Mötley Crüe

Mt. Hamilton at Dusk

Mt. Hamilton Main Building at dusk, photo by Laurie Hatch

Last weekend, I wrote a post about the planet — stellar metallicity connection, and the small-scale Doppler-velocity planet search that Debra Fischer and I carried out at Lick Observatory as a precursor to the currently ongoing N2K survey.

We had eighteen candidate stars on our list, ordered in terms of increasing uvby-determined metallicity, and to keep track of them, we named them after heavy metal bands:

table of heavy metal bands

We started observations in September 2000. Several times a month, I would drive up the twisting road to Mt. Hamilton, windows open to the dry chaparral air. At the mountaintop, the observatory buildings on the ridgeline sleep in the hot quiet afternoon sunlight. The scene seems lost in a slower, less hectic time. E-mail, phone messages, deadlines, all-hands division meetings are far away and inconsequential.

After standing and staring for a long time at the sweeping expanse of ridges, mountains and valleys spreading out in all directions, I would pick up a set of keys, a flashlight, a thermous of coffee, and a night lunch from the diner, and walk to the dome.

Once inside, the lost-in-time feeling immediately gives way to the scramble to set up for the night. Open the spectrograph, fill the ccd dewar, focus the optics, set up the iodine cell, obtain the thorium-argon calibration and flat-field images, check the telescope pointing, and run through a number of other ordered tasks, all of which are required for a successful night of observations. We were using the then-undersubscribed 1-meter Coude Auxilliary Telescope, which has a certain Rube-Goldberg aspect to its inner workings.

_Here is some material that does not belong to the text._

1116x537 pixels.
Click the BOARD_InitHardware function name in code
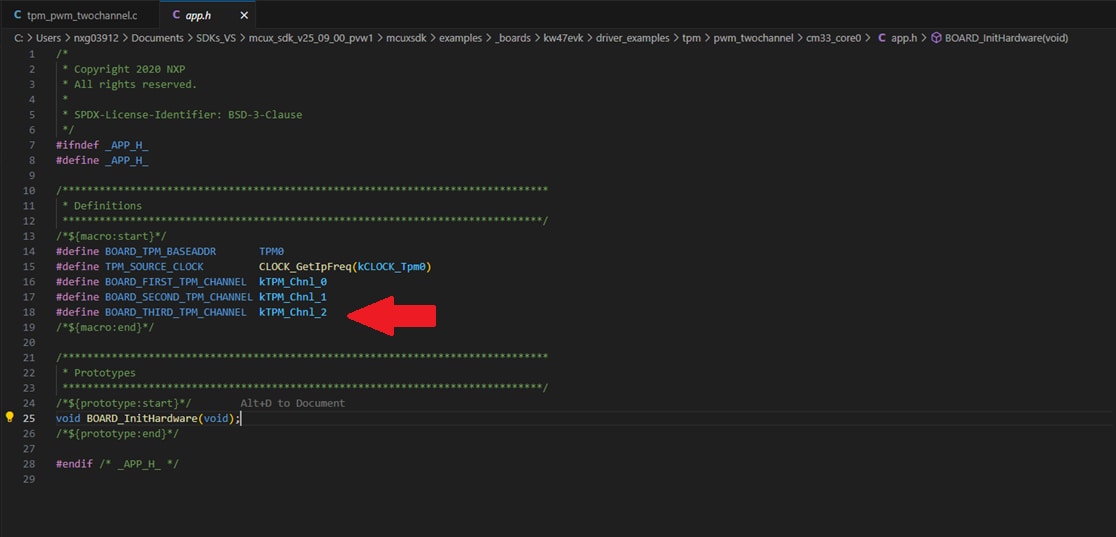[x=141, y=418]

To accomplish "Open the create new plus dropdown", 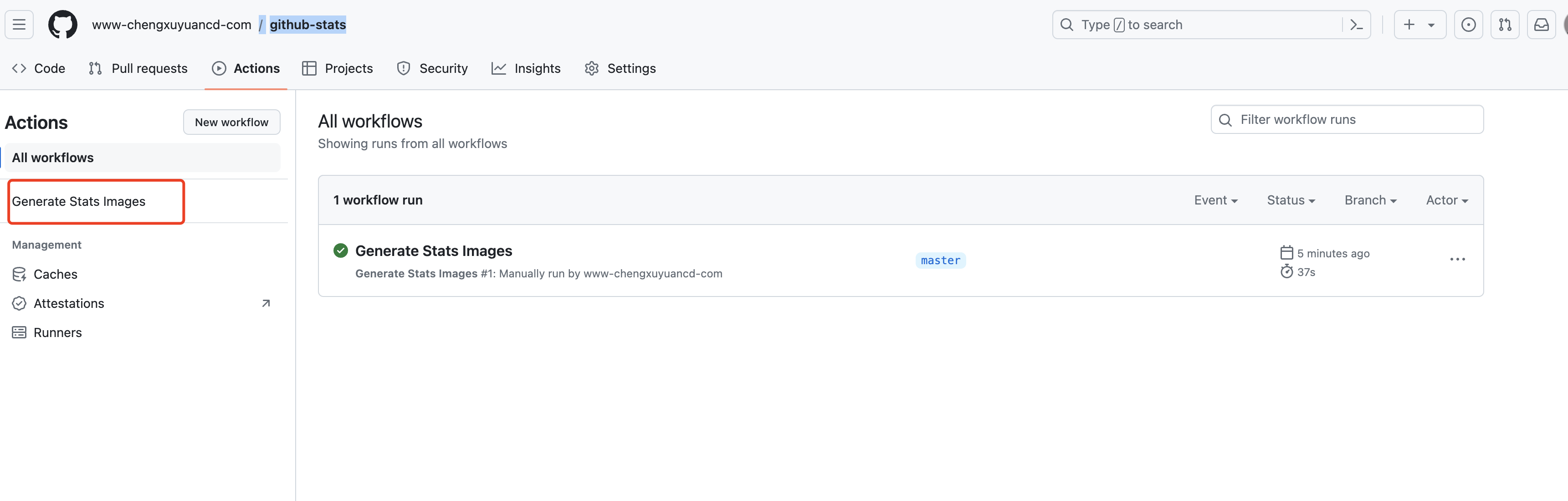I will (x=1419, y=25).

It took all (and more) of my clumsy theorist’s mechanical aptitude to make sure that I didn’t skip a step of the complicated set-up procedure.

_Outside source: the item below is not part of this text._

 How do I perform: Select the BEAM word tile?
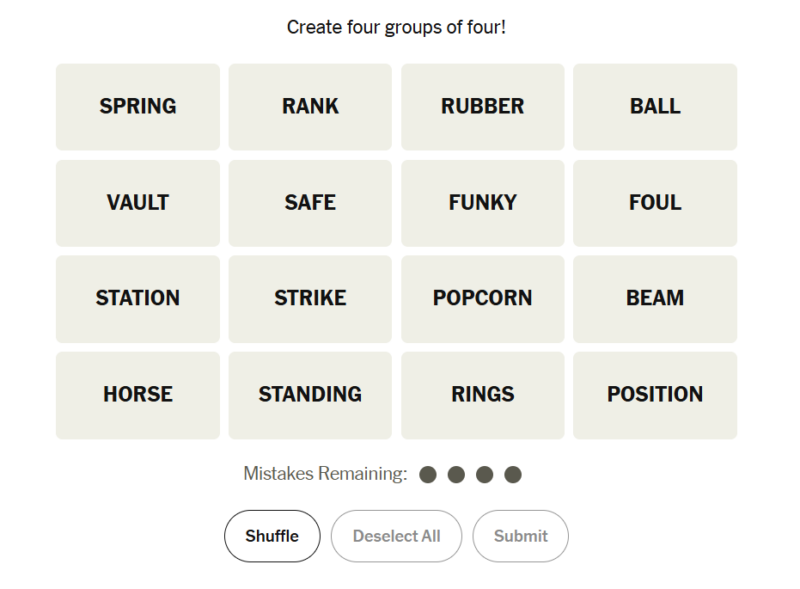(x=655, y=299)
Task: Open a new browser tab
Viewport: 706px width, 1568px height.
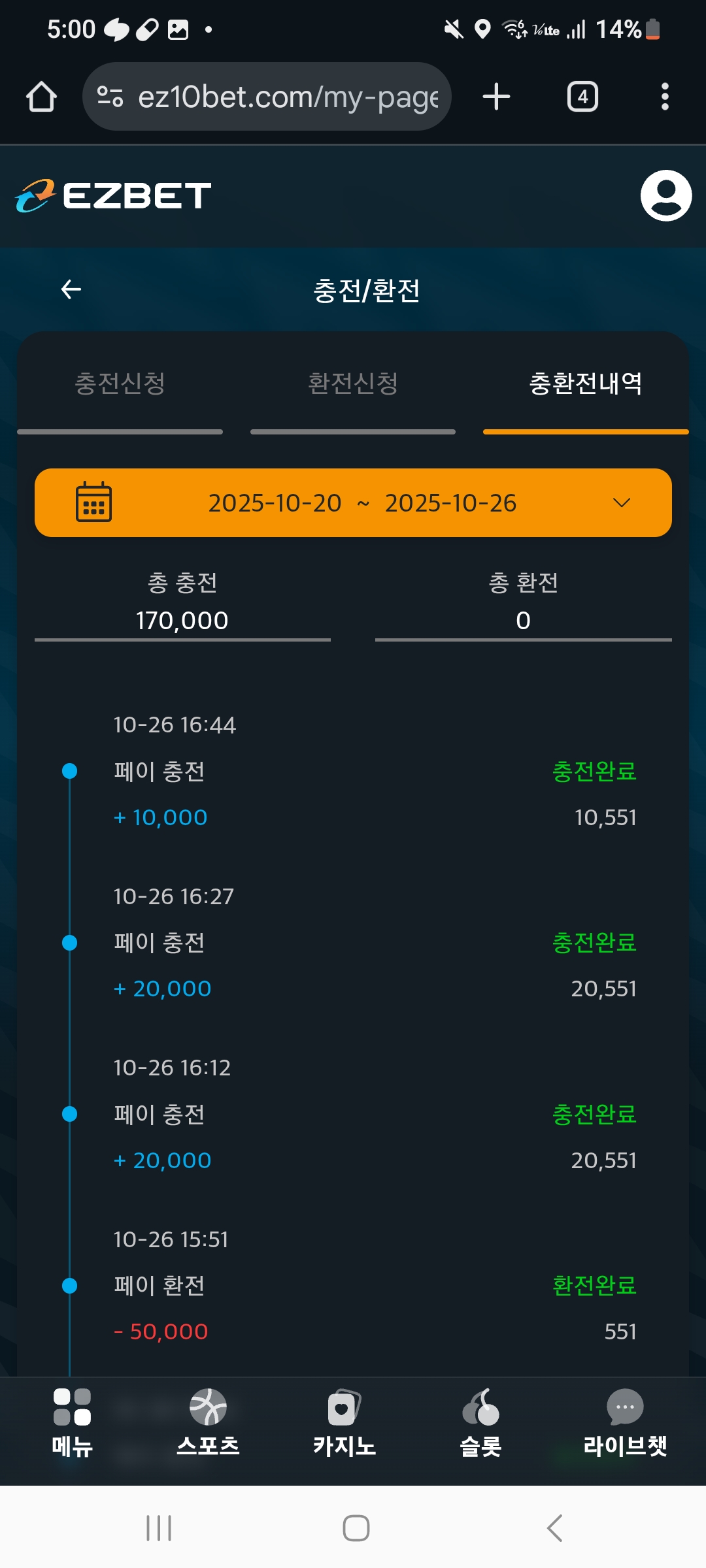Action: [496, 97]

Eventually, with the sky grading into deep blue twilight and the night’s first target star acquired, the stress associated with the set-up procedure would dissipate. Because of the small size of the telescope, the individual exposures were long and unhurried. I’d take two and sometimes even three separate half-hour exposures. With the shutter open, with starlight streaming through the iodine cell, reflecting off the spectrograph, and landing on the CCD, there was little to do aside from making sure that the autoguider was doing it’s job of keeping the star centered on the spectrograph entrance slit.

After three months, several of the stars were showing tantalizing hints of short-term radial velocity variablility. All of our main-sequence target stars have “F-type” spectra, meaning that they were somewhat more massive (and thus hotter) than the Sun. It was impossible to get the 3-5 m/s precision that can be obtained with slightly cooler solar-type “G” stars. For F-type stars, the metal lines that greatly aid the measurement of precise Doppler shifts are starting to fade, and, because F-type stars are generally quite young, they are often rapidly rotating. Unless the star is being viewed pole-on (which seems to be bad for planet detectibility) stellar rotation broadens the spectral lines and further degrades the velocity precision.

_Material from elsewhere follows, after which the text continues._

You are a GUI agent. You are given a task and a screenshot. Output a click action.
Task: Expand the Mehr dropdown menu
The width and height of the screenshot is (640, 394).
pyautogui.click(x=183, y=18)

Mötley Crüe, in particular, was exhibiting radial velocity variations that seemed to strongly imply the presence of a short-period planet. This was mildly surprising, given its rather puny, barely super-solar “80’s hair metal” metallicity of [Fe/H] ~ 0.04 dex. We became more and more excited, as each velocity seemed to come in on target:

Early Radial Velocitis for Motley Crue

I have to go and teach a class now, so I’ll pick up the story sometime during the next few days. Also, when I get back from class, I’ll add the velocities shown in the figure above to the Systemic Console under the name “Mötley Crüe”. If you’re interested, you can then do a quick analysis which will show you why Debra and I were getting excited by the velocities.

4 thoughts on “Mötley Crüe

  1. “BTW, Does anybody know how to get the umlauts over the o and the u using html?”

    Yeah, just write ö for ö and ü for ü. Or just copypaste the letters. Your page is using Unicode, so you can put umlaut letters directly on the webpage without using the HTML code.